Pages

April 14, 2015

Parking company sues police for "unlawful arrest" of attendant who put boot on unmarked cop car, refused to remove it

A booting company has filed a civil rights lawsuit against the Louisiana State Police, claiming two undercover troopers wrongly arrested an attendant who booted their unmarked vehicle last year in a private parking lot in Uptown New Orleans.
The company says the April 2014 incident was captured on a body camera worn by the attendant.
The lawsuit, filed Friday in U.S. District Court in New Orleans, stems from a run-in that happened after the troopers, Sgt. Joseph Patout and Master Trooper Christopher Treadaway, parked a pickup with a Mississippi license plate in a lot across the street from Kyoto, a sushi bar on Prytania Street, and left it unattended for about 30 minutes.
The attendant, Brandon Hardeway, watched the troopers go into the Japanese restaurant, whose customers weren’t allowed to use the parking lot, and booted the pickup after allowing a grace period of several minutes, said Hardeway’s attorney, Isaac Soileau Jr.
“He felt pretty confident that he was doing the right thing when he booted it,” Soileau said of his client.
After leaving the restaurant, the troopers demanded that Hardeway remove the boot from their Dodge Ram pickup, saying they were undercover law enforcement officers, according to the lawsuit.
After checking with his employer, Premier Parking Enforcement, Hardeway told the troopers that the company “extended courtesy” to official vehicles used by New Orleans police as well as “other plainly marked emergency vehicles,” the lawsuit says.

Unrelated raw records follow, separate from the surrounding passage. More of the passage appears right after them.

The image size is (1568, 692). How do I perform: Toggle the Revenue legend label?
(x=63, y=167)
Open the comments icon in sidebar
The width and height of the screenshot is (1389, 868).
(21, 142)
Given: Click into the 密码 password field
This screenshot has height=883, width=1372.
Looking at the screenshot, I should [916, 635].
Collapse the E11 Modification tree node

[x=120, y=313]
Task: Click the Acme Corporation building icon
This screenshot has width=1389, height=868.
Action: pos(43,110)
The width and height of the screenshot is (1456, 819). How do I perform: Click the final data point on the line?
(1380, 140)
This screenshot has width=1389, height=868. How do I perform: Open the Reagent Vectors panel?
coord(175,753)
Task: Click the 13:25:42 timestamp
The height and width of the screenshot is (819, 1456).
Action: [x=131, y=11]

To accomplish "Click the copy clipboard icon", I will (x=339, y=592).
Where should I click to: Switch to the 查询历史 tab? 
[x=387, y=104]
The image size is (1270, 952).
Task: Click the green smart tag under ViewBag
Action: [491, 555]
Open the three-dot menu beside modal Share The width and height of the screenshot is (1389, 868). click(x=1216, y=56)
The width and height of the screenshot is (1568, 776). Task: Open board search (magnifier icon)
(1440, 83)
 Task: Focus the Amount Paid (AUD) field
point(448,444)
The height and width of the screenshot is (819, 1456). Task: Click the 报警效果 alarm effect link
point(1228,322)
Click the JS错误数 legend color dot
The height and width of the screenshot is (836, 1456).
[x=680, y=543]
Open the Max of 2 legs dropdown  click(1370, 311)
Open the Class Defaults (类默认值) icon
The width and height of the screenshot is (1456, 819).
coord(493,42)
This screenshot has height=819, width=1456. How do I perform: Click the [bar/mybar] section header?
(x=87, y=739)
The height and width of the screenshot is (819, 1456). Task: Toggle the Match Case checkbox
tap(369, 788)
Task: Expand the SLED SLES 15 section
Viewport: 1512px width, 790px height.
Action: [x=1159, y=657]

The company, also known as Boot Man Inc., did not make the same accommodation for unmarked State Police vehicles, “nor was it required to,” the lawsuit says.
After Hardeway told the troopers he wouldn’t remove the boot until they paid a $90 fee, the troopers told him he was “interfering with their official duties” and arrested him, the lawsuit says, handcuffing him and “forcing him into the back seat of a police vehicle.”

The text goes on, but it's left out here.